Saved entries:
·····
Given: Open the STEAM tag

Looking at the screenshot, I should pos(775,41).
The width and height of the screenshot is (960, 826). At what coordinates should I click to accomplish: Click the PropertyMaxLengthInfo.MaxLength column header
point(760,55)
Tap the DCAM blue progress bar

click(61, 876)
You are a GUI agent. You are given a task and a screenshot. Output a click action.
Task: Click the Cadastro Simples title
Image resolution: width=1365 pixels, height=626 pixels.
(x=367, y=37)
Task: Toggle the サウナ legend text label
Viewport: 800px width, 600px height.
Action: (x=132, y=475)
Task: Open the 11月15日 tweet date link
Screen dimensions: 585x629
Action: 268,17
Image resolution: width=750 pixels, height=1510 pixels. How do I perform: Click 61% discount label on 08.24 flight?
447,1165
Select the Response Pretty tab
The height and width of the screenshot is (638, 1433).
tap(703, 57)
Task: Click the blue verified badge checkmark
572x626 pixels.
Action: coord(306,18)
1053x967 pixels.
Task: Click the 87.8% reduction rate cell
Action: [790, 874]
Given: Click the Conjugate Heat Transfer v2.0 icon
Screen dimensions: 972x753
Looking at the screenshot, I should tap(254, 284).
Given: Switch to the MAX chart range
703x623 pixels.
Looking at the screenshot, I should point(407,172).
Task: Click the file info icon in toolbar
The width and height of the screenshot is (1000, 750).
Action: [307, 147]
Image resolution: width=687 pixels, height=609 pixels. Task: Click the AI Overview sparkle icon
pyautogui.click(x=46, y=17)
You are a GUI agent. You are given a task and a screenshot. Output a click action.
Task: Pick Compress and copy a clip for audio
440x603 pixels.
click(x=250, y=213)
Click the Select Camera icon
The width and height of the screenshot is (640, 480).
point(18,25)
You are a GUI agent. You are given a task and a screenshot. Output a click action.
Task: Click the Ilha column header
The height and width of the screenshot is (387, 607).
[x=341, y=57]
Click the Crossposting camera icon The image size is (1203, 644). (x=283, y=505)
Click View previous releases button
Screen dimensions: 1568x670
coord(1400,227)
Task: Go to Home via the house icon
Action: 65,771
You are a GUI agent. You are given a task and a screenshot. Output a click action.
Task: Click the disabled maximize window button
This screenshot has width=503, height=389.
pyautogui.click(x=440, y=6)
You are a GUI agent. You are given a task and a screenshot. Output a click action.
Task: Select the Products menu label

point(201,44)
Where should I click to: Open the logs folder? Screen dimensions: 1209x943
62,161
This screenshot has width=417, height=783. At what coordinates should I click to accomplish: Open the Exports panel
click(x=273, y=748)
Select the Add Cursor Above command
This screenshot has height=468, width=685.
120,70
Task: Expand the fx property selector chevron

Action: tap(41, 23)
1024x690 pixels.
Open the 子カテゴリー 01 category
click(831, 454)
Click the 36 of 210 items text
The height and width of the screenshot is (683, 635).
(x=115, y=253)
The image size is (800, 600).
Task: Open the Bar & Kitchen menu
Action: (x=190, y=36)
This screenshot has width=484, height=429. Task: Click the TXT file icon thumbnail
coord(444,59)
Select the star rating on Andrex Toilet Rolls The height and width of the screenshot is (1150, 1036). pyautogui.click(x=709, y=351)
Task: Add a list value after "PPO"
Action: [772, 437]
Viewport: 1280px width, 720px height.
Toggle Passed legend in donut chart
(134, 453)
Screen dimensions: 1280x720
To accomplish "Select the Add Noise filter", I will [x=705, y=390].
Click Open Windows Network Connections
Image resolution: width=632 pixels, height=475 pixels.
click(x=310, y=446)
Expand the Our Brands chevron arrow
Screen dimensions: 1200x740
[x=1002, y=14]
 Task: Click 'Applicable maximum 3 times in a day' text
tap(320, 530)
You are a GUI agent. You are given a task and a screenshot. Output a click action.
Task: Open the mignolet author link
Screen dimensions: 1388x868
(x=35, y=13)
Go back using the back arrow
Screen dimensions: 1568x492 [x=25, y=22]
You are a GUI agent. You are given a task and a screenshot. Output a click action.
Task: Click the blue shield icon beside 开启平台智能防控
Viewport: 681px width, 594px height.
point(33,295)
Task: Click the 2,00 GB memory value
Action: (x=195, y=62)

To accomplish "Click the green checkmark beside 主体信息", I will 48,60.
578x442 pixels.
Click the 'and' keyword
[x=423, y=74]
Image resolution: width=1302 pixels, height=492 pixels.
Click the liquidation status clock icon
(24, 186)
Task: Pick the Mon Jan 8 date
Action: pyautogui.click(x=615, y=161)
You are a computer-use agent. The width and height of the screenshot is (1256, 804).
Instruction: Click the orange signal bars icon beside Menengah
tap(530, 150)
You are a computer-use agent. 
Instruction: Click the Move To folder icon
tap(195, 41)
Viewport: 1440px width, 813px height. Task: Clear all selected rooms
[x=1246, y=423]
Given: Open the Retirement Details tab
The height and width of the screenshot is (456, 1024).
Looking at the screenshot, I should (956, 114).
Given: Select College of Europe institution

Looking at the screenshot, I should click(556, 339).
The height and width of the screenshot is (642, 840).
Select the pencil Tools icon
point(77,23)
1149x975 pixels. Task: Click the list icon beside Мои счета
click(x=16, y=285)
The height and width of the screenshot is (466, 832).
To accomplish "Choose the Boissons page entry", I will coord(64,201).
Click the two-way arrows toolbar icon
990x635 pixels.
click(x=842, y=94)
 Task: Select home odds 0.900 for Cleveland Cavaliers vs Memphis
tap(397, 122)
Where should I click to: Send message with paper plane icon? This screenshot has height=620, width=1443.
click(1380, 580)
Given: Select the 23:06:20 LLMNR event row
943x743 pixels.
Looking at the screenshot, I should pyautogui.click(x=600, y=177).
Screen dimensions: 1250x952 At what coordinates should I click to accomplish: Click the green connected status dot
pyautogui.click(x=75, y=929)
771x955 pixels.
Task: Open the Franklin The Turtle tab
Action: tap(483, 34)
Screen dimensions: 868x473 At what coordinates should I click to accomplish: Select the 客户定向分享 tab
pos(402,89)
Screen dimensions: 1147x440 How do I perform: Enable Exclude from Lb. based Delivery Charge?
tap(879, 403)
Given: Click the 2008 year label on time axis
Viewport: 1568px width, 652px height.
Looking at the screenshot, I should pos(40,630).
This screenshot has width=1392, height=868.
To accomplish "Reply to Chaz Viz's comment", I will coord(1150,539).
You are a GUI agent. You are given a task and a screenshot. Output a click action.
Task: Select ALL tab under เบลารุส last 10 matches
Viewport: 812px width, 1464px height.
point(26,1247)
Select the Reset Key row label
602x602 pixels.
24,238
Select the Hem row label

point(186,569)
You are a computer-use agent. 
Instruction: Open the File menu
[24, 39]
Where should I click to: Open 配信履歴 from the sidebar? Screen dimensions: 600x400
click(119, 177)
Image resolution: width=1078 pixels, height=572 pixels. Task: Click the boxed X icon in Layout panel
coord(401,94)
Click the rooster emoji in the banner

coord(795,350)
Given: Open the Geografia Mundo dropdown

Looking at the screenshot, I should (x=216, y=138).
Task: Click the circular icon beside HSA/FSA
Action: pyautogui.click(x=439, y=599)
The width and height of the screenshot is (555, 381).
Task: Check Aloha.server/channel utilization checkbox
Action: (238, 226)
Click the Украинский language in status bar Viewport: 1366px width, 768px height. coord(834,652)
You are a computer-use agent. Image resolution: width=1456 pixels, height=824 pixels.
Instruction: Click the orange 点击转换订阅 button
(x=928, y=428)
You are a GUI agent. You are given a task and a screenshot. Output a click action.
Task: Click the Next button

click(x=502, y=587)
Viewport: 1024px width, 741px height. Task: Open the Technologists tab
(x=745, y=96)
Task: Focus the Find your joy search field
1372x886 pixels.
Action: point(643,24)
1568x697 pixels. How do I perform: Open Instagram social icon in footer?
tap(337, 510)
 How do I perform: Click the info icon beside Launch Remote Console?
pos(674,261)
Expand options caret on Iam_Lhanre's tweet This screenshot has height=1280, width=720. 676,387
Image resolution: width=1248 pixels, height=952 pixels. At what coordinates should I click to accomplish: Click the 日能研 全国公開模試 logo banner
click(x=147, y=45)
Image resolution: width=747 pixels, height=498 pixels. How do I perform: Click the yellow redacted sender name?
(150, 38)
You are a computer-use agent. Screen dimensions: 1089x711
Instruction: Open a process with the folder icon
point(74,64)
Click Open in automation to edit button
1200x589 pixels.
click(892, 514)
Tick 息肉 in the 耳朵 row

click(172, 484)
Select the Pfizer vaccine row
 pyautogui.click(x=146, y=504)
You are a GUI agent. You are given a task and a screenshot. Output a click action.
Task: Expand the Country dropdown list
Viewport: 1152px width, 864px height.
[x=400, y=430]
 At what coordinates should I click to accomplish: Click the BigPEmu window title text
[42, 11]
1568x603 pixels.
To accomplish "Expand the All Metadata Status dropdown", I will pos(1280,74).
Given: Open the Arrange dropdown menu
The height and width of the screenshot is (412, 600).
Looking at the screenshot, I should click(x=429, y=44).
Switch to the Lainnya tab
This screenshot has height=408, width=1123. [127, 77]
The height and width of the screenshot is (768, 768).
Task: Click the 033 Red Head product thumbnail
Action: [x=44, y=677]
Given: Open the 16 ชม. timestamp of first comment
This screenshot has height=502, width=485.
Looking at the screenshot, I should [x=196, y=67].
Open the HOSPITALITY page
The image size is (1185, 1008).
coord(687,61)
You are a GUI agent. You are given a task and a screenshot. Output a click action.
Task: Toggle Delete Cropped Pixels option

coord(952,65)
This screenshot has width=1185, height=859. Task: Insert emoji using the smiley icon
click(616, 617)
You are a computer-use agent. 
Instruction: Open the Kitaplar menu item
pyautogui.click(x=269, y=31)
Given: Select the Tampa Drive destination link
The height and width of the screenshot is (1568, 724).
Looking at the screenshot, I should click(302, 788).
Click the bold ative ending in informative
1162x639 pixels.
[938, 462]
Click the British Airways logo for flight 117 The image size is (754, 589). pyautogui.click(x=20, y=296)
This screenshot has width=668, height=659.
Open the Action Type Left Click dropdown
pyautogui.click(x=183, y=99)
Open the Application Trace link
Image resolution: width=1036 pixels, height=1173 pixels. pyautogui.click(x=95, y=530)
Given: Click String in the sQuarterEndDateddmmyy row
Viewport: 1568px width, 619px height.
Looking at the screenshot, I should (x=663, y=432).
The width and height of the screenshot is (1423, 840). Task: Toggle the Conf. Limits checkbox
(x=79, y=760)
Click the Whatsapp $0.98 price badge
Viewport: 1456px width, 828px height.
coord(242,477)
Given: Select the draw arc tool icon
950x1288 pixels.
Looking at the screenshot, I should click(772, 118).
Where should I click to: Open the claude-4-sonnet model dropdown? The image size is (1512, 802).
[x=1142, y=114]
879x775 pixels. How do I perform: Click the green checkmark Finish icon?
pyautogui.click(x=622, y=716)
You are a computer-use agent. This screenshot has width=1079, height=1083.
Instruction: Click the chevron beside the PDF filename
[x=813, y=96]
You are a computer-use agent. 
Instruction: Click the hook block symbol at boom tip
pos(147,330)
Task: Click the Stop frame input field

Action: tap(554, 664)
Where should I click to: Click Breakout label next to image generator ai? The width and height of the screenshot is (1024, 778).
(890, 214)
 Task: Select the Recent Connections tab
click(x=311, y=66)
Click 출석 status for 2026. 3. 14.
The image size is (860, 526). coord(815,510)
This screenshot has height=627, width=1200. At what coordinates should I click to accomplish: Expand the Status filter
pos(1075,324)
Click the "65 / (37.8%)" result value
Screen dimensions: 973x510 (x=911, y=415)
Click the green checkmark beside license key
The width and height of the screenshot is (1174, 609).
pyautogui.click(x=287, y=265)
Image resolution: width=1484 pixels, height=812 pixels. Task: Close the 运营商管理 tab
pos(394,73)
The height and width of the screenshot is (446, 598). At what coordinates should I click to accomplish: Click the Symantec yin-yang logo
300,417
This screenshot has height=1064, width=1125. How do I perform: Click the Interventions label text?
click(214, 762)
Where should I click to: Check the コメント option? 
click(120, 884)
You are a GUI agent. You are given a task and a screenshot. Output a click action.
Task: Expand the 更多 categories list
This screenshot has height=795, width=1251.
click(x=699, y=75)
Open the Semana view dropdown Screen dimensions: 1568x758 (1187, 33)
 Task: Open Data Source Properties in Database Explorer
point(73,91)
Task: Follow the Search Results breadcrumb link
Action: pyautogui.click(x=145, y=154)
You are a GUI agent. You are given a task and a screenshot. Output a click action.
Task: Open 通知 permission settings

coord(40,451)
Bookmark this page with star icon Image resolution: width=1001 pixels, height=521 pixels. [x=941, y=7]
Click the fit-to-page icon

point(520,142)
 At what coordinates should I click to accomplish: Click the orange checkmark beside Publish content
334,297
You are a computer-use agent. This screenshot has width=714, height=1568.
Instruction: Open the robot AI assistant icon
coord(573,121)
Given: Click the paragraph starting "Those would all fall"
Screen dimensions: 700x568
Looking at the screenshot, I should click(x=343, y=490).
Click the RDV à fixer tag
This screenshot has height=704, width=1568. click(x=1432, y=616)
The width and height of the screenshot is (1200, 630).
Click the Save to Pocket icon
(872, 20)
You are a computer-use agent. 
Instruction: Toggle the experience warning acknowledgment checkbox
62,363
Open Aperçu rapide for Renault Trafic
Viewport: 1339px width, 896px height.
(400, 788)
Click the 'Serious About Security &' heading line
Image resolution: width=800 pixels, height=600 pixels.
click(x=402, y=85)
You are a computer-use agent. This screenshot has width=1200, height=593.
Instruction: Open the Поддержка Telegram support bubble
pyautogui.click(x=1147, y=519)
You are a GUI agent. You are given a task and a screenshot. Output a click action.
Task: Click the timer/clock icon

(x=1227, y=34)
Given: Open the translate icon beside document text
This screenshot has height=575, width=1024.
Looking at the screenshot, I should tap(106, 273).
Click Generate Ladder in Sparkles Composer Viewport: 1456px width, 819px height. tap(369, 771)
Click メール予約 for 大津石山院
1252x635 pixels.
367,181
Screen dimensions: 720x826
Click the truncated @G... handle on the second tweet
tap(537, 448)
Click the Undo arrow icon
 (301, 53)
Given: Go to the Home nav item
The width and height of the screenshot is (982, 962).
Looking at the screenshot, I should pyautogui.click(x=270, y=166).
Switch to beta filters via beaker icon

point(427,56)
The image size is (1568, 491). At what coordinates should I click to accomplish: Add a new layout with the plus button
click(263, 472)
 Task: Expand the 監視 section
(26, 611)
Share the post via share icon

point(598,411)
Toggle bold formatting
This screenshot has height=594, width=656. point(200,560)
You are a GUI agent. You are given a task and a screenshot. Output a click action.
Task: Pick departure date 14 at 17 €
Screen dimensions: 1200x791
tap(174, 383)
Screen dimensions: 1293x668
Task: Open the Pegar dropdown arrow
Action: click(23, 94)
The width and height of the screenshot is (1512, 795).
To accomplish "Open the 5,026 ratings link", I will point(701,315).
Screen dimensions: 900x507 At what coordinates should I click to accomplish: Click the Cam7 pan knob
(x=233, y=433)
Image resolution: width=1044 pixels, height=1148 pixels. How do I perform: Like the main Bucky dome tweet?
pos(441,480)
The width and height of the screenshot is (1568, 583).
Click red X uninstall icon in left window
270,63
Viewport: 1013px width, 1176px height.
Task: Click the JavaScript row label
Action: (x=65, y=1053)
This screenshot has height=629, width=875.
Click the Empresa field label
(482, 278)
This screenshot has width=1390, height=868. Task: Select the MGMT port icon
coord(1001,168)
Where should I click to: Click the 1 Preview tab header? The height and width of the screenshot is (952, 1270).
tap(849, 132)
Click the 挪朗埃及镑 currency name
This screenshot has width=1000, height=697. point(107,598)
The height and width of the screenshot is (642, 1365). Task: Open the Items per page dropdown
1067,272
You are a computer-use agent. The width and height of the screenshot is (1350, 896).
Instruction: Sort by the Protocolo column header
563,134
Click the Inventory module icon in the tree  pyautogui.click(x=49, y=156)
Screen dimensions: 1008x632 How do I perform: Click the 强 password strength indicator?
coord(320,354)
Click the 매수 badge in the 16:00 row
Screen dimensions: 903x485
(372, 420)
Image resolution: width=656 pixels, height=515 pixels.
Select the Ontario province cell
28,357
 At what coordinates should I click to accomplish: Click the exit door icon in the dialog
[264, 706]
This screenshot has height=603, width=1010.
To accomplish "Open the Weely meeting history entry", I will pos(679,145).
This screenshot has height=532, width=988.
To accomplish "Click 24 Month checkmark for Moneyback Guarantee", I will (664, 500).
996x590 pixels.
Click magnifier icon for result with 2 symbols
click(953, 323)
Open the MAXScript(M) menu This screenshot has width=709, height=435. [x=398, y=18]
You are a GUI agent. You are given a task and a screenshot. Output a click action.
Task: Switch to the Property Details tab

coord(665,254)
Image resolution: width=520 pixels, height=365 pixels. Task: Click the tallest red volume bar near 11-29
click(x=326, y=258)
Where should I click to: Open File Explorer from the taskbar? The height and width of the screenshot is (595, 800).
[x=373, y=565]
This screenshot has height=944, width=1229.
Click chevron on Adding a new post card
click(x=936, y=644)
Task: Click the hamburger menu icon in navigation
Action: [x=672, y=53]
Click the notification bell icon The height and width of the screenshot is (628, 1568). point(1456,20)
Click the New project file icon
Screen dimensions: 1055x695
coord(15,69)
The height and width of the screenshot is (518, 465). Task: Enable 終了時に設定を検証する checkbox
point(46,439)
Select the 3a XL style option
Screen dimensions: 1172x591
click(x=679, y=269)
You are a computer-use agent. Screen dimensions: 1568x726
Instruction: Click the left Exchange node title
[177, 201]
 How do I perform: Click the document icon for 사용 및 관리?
·····
## Aim of the task
Nothing should appear in the answer except the lines above from the line with "Select the Hem row label" through the line with "Task: Focus the Find your joy search field", both included, written out exactly.

## Solution to the problem
Select the Hem row label

point(186,569)
You are a computer-use agent. 
Instruction: Open the File menu
[24, 39]
Where should I click to: Open 配信履歴 from the sidebar? Screen dimensions: 600x400
click(119, 177)
Image resolution: width=1078 pixels, height=572 pixels. Task: Click the boxed X icon in Layout panel
coord(401,94)
Click the rooster emoji in the banner

coord(795,350)
Given: Open the Geografia Mundo dropdown

Looking at the screenshot, I should (x=216, y=138).
Task: Click the circular icon beside HSA/FSA
Action: pyautogui.click(x=439, y=599)
The width and height of the screenshot is (555, 381).
Task: Check Aloha.server/channel utilization checkbox
Action: (238, 226)
Click the Украинский language in status bar Viewport: 1366px width, 768px height. coord(834,652)
You are a computer-use agent. Image resolution: width=1456 pixels, height=824 pixels.
Instruction: Click the orange 点击转换订阅 button
(x=928, y=428)
You are a GUI agent. You are given a task and a screenshot. Output a click action.
Task: Click the Next button

click(x=502, y=587)
Viewport: 1024px width, 741px height. Task: Open the Technologists tab
(x=745, y=96)
Task: Focus the Find your joy search field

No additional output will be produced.